An interesting posting which provides insight for those not generally aware of the texts available, let alone those which are attracting attention by professionals in the field. It would however, have been interesting to have had these scholars also provide a listing of their favourite works or those texts which they feel are the most important in the area they are studying. As an aside, I particularly like the option of being able to quickly link to contributor’s institutional pages in order to see their credentials, interests, and publications.

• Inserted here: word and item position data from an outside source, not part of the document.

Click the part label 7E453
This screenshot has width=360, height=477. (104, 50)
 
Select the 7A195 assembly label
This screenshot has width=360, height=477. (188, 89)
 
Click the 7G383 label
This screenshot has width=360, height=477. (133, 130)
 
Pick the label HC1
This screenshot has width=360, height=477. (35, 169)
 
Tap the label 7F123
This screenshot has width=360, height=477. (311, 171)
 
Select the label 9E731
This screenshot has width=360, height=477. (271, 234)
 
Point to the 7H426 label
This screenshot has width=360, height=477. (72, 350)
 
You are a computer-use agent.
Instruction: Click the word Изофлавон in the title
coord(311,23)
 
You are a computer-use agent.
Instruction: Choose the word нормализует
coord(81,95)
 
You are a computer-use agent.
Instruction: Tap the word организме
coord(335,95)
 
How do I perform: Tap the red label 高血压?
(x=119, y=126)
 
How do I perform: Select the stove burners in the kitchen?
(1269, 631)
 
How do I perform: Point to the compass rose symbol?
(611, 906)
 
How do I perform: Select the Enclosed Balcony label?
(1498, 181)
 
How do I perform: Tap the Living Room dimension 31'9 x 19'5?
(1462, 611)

I’m inclined to agree with Dana: as someone brand new to the history of medicine, this is a great resource, especially with the breadth of works currently being read and mentioned. It seems that whatever your interest, a book or article is mentioned by the historians in the piece that will appeal to you. As the history of medicine is a discipline that is truly worldwide, it can be difficult to get a grasp on where to begin within your given interest; reading through what medical history scholars are themselves reading can make that task a little less daunting. And if nothing else, there is bound to be something that piques your interest or curiosity in some way and maybe lead you to something even more intriguing.
I, too, agree that it is fascinating to see these lists–and especially so much great work on Latin America. I’m struck, however, that with the exception of Monnais and Hernandez, not a single person is reading on any topic prior to the 19th century! Perhaps in the next assessment of who’s reading what, you could ask people to reflect on the longer historical trajectory–and perhaps even ask, if they’re not reading work on earlier periods, why not?